Late last month, the U.S. State Department announced that it was doubling the amount of its contribution to refugee resettlement efforts from $900 to $1,800 per person. The increase is retroactive to Jan. 1. "While the U.S. government cannot guarantee the success of these refugees, it is capable of providing sufficient support to ensure refugees are able to get on their feet during their first weeks and months in the United States - and move quickly toward becoming independent, productive members of their new communities," the agency said.
Lutheran Social Services and the other agencies contracted to resettle refugees have lobbied for more money for years, and the extra money is a help. But despite the increase the State Department's statement is false.
Funding for the federal refugee resettlement program was never remotely enough to do the job, and it has been a decade since the last increase in its payment per refugee. The agencies that resettle refugees, and the volunteers and donors who assist them, make an enormous effort to help the newcomers assimilate in their new community. But assimilation is rarely easy. Most refugees spent years in camps in nations other than their home country. Many were the victims of hunger, war, horrific acts and imprisonment.
The 75,000 refugees from all over the world who are resettled in the United States make America a richer, stronger and more diverse nation. But in the short term, a period that the State Department measures in months and recipient communities in years, they are a cost that must be borne by the taxpayers in the communities chosen as resettlement sites.
Refugees are expected to find employment within a few months of their arrival, but the recession has made that impossible.
Locally, a number of employers are making an extra effort to hire refugees. Among them are Cole Gardens, the Pleasant View Retirement Community and Steve Duprey's hotel company, but unemployment remains the single biggest problem confronting the new arrivals.
Concord and Laconia became home to 285 refugees in 2008 and 284 last year and about 60 percent of them settled in Concord.
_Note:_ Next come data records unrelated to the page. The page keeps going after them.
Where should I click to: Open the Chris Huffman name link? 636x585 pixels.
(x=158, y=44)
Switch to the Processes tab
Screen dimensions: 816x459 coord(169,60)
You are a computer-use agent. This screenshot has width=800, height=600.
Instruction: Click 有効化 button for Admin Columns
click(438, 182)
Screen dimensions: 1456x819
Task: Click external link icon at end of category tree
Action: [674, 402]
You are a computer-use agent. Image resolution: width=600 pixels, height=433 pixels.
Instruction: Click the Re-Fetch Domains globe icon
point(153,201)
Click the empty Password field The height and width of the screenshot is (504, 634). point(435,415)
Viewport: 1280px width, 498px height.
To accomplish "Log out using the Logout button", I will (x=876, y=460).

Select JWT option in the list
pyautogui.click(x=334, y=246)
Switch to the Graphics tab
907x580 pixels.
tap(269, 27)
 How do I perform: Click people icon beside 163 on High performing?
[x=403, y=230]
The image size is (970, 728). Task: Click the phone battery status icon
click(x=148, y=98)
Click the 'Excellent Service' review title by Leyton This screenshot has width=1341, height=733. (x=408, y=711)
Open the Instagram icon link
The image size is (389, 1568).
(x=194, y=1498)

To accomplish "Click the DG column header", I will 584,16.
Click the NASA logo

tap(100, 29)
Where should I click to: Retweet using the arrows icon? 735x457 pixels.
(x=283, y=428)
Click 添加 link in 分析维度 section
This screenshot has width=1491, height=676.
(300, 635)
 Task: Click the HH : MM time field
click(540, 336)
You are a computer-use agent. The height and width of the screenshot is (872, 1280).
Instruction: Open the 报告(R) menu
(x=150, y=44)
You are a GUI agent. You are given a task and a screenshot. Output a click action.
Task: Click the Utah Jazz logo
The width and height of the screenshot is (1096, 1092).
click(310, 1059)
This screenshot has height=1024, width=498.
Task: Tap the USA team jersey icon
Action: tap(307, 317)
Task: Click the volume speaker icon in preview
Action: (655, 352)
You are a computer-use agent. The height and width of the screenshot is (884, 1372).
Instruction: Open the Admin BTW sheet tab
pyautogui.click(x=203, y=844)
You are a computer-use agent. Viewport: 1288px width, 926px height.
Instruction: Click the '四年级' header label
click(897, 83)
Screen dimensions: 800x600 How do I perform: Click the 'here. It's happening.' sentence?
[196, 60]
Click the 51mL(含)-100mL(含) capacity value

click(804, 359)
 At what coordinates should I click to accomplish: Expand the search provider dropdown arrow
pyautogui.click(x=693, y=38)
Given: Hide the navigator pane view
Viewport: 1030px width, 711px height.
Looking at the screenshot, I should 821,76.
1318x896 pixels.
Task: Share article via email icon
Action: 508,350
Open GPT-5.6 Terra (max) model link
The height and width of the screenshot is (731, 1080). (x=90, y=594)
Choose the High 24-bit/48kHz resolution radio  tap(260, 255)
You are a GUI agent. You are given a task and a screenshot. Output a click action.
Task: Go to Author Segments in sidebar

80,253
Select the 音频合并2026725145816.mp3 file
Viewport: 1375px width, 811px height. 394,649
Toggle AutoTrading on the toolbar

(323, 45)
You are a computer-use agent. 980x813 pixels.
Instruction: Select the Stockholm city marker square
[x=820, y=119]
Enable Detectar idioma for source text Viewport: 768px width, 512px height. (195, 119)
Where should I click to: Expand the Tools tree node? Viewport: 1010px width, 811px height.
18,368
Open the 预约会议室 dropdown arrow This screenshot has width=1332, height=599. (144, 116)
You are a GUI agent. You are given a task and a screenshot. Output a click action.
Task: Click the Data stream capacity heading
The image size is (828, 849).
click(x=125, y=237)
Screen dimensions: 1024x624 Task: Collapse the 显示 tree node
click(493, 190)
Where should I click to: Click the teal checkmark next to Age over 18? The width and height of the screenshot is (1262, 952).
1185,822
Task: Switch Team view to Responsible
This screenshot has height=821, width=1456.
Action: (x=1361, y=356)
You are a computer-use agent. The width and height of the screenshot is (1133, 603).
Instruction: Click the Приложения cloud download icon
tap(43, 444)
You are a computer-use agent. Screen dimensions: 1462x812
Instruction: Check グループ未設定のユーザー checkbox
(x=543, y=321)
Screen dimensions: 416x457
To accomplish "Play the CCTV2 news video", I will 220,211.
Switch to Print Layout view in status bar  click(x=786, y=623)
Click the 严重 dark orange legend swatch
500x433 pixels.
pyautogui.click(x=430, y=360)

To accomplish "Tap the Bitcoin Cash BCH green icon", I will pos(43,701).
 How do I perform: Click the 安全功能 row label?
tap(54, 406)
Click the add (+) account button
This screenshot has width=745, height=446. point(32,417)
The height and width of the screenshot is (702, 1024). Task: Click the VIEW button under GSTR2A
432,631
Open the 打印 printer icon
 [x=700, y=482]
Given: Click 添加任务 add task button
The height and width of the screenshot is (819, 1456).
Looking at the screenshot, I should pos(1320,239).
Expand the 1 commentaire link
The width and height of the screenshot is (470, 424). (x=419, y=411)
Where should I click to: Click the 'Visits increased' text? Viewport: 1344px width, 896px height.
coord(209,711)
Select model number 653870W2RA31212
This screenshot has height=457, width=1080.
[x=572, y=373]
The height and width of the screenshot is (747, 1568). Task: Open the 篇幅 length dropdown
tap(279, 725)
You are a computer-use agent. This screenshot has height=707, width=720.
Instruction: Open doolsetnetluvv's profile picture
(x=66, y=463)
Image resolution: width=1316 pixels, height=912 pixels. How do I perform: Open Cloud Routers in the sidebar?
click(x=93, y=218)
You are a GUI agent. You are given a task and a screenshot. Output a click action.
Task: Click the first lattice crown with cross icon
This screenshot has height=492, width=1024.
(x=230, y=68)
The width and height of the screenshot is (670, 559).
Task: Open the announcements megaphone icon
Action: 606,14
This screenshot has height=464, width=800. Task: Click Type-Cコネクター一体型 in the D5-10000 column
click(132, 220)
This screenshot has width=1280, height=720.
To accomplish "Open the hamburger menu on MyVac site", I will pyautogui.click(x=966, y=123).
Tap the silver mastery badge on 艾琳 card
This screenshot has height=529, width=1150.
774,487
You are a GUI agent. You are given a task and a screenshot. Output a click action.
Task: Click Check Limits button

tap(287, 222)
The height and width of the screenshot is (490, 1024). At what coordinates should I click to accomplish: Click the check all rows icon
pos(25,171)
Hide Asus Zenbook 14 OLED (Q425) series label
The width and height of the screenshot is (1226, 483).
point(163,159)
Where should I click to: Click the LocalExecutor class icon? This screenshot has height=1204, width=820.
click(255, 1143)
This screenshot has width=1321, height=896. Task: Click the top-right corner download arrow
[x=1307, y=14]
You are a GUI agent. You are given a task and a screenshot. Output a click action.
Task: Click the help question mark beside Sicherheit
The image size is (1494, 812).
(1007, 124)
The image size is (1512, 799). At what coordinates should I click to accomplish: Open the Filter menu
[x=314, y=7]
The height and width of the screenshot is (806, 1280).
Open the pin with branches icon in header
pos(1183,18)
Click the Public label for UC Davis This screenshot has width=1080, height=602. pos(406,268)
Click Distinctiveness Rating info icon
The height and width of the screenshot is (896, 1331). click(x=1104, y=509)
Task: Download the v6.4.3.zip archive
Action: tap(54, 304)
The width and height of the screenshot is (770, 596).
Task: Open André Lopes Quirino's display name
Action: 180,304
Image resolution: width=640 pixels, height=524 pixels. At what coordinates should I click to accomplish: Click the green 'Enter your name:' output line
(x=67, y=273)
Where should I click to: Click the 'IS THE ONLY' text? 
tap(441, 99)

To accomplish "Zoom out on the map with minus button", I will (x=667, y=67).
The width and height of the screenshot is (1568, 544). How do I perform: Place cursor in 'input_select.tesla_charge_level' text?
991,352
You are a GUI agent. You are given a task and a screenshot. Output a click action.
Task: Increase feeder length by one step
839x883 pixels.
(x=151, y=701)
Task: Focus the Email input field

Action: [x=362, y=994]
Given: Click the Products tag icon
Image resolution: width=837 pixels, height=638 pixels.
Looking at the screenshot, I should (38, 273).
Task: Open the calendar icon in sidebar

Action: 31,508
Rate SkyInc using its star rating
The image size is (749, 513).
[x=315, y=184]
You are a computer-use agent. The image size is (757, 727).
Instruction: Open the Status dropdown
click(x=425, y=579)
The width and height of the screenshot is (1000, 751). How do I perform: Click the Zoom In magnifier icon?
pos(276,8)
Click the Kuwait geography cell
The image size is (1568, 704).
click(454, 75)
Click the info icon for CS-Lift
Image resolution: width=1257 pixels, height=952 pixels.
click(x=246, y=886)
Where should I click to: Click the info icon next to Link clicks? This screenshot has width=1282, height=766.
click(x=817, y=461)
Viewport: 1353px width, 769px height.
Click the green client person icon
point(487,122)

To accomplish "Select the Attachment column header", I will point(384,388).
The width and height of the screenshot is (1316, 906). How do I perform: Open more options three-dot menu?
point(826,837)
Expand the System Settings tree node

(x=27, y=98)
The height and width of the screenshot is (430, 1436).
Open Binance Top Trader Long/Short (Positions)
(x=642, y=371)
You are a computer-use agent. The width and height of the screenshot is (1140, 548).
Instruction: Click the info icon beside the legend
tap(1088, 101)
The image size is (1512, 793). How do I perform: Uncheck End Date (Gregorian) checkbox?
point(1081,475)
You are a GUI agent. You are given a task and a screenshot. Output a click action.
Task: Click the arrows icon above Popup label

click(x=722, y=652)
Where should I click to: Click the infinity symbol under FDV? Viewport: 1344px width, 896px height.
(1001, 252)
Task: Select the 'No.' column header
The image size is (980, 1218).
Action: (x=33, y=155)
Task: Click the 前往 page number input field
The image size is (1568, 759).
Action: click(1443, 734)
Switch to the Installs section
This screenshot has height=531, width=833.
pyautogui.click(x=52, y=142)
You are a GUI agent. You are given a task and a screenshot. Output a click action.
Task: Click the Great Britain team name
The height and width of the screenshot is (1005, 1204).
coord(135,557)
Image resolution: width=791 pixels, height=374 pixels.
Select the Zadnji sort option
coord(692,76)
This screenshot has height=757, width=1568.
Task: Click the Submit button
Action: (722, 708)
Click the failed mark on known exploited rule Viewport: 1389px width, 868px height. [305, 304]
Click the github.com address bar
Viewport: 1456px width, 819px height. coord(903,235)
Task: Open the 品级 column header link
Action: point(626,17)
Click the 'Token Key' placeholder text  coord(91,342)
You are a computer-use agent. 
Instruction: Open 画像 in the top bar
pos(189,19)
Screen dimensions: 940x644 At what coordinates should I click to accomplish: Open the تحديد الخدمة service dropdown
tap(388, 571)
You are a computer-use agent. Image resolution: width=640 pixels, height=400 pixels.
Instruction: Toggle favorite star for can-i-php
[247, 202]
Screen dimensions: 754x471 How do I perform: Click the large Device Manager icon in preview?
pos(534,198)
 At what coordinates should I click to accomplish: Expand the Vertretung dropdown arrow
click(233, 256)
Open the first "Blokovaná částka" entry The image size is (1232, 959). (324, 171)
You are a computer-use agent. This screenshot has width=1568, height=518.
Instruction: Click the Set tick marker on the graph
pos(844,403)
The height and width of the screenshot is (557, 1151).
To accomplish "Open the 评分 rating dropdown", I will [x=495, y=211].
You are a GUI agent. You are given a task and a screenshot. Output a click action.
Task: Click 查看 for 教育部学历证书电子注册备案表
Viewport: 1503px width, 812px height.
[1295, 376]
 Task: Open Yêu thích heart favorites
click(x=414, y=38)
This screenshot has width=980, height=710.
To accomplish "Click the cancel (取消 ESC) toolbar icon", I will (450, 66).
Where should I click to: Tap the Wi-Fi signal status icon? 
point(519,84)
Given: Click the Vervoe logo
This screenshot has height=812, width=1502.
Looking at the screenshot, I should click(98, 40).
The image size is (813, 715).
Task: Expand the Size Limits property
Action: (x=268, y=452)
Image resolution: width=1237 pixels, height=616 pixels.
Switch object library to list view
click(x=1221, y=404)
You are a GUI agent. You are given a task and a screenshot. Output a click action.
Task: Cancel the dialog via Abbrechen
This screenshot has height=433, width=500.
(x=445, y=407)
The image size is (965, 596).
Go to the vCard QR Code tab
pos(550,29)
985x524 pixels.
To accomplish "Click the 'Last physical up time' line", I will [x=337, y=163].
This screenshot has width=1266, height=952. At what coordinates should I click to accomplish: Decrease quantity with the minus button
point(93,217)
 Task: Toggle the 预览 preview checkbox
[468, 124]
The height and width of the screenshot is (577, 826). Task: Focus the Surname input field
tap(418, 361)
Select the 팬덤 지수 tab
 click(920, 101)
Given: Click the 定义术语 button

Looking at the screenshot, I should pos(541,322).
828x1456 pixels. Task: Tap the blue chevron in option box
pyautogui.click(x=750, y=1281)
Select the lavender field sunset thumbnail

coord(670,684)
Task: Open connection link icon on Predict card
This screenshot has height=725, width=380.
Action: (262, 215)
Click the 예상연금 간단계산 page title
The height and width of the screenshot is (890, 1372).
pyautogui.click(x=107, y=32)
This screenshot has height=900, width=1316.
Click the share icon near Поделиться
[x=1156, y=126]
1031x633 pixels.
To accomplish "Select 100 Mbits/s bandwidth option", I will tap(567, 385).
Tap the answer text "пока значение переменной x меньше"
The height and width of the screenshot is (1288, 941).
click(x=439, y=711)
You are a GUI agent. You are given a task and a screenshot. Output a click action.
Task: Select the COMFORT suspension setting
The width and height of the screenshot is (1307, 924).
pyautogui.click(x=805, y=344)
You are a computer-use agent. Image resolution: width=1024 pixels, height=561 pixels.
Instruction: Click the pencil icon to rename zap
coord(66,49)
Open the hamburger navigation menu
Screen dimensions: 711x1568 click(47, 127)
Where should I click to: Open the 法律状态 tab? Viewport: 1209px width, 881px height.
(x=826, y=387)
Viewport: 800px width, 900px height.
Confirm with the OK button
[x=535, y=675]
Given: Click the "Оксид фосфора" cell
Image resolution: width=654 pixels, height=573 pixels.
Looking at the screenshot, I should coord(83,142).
That was about 150 more than expected. The bulk of the refugees have been Bhutanese, who have spent as much as 16 years in camps in Nepal as a result of ethnic cleansing in Bhutan, a small nation that borders India, China and Tibet. Refugees are settled in, and choose to migrate to, cities that already have a sizeable population of people from their home country. So Concord can expect to become home to hundreds more Bhutanese over the next few years. They will add to the smaller population of refugees from African nations, Eastern Europe and Iraq who have made Concord their home since Lutheran Services began its resettlement effort in 1998. Their presence is making Concord a much more diverse and interesting city.
Residents should welcome the newcomers, but the refugee influx isn't without costs. The impact on the city welfare budget has been small, as has the expense of food stamps and other federal programs. More challenging is the cost of educating refugee children, including some who have never been in a classroom.
Thanks to the state's tax structure, the added burden of public education is not shared by all the state's communities, only by taxpayers in the handful of cities that have been designated as resettlement sites. That's an inequity that could be remedied on the state level, but then too, it might rain money on Tuesday.
To address the problem, the budgets of two federal agencies, the Office of Refugee Resettlement and the Department of Education, should include money to cushion the financial impact when cities are forced to cope with hundreds of refugee children whose educational needs are enormous. New Hampshire's congressional delegation should meet with local officials to discuss the problem and take steps to address it.